Start of Given data

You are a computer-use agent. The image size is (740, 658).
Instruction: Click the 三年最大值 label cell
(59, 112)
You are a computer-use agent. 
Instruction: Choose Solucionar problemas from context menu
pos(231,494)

End of Given data
Start of Given data

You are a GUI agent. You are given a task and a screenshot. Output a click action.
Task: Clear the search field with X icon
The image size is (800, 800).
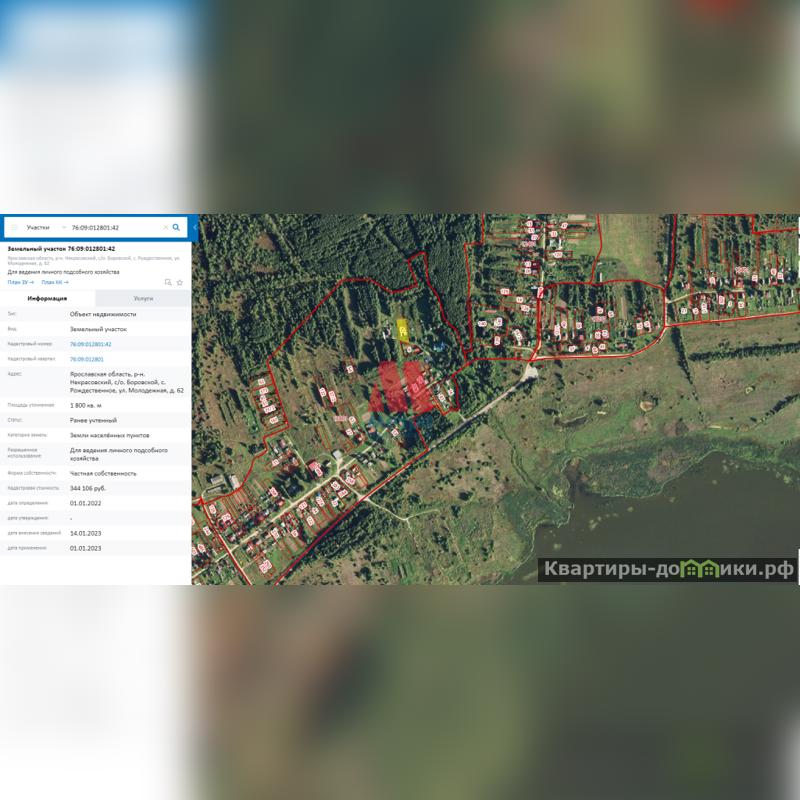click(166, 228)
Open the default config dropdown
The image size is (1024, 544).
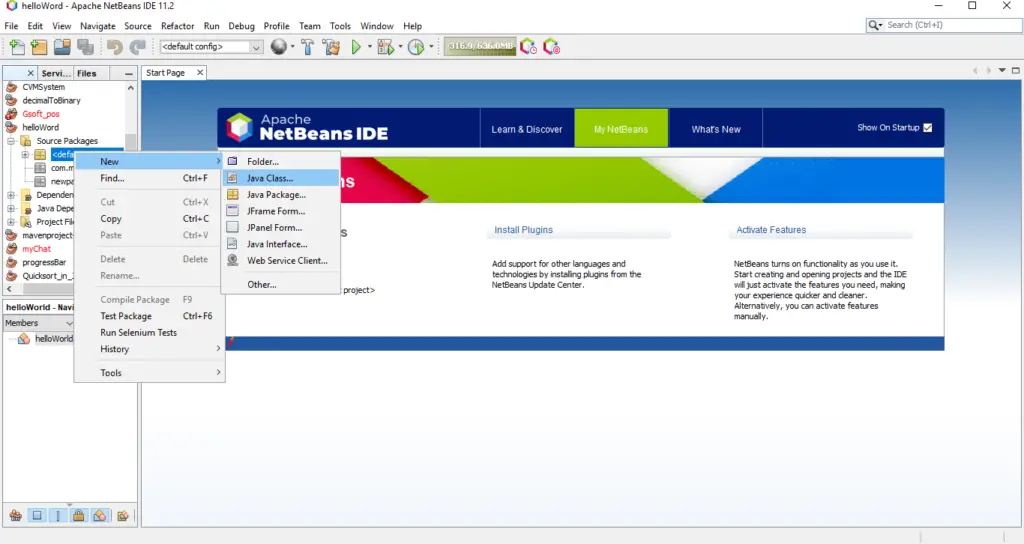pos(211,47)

End of Given data

Your assignment: Count the lines above in which the string "computer" occurs. Give that number and nothing else.

Solution: 2